- **Required work**
Pull out every line of the records below that contains the word "arrow".

═════ Raw records ═════

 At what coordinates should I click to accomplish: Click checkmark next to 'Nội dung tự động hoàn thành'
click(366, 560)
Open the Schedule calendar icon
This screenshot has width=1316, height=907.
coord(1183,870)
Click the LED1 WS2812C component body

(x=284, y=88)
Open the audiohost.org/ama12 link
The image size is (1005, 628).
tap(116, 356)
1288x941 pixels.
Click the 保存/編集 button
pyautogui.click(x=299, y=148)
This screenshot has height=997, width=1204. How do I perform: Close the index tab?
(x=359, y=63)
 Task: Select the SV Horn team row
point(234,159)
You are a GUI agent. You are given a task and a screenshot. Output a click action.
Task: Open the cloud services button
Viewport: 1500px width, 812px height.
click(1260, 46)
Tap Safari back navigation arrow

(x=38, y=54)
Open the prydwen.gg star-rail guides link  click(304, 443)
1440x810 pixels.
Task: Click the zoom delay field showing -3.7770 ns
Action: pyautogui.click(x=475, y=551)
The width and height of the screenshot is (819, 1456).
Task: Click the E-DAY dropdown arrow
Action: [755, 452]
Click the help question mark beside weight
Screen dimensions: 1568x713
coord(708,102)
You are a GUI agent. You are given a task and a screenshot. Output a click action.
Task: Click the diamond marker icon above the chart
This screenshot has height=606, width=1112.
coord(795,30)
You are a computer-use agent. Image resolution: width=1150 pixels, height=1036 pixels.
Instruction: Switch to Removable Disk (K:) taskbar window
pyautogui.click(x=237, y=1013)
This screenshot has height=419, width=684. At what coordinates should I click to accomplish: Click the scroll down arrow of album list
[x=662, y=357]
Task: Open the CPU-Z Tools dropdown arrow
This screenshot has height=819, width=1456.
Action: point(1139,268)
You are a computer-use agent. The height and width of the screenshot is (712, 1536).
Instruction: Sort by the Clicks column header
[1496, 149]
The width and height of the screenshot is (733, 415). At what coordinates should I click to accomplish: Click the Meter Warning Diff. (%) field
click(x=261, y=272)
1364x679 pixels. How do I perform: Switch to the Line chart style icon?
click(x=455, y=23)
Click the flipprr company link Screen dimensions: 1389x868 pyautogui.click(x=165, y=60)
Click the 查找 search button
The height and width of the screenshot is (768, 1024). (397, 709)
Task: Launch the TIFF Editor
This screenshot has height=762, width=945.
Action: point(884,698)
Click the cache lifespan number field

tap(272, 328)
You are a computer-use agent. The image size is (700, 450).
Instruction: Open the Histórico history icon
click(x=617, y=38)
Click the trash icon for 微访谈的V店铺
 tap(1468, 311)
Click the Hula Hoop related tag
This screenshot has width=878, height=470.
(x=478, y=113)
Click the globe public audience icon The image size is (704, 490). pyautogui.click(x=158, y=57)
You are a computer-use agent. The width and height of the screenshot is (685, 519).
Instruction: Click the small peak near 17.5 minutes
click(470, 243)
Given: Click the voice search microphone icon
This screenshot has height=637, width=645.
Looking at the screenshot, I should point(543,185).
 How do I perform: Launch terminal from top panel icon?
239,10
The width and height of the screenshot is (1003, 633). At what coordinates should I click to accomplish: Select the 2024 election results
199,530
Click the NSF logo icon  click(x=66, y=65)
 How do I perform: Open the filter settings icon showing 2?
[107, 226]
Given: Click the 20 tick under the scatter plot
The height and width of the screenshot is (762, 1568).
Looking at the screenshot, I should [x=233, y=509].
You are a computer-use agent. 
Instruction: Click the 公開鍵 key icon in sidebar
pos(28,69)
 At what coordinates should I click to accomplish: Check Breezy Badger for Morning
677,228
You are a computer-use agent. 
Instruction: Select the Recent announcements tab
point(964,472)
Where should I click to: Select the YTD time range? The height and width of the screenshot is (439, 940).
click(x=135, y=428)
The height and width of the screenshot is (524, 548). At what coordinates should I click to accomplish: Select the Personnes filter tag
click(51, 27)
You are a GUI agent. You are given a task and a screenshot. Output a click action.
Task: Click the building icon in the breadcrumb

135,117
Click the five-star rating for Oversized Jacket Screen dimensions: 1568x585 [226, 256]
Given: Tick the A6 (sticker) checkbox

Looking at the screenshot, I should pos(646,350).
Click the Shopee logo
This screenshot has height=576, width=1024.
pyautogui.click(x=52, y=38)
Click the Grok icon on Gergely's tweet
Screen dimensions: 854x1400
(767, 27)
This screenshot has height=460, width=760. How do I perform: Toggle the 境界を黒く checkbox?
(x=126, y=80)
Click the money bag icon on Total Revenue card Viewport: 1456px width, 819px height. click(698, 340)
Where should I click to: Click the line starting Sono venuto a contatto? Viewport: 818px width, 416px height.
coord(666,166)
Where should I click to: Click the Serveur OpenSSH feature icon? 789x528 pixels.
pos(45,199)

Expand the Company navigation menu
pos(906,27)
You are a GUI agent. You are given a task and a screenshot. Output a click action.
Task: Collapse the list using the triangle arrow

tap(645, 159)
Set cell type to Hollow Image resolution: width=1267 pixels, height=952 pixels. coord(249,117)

═════

- **Complete answer**
Tap Safari back navigation arrow
Task: Click the E-DAY dropdown arrow
This screenshot has height=419, width=684. At what coordinates should I click to accomplish: Click the scroll down arrow of album list
Task: Open the CPU-Z Tools dropdown arrow
Task: Collapse the list using the triangle arrow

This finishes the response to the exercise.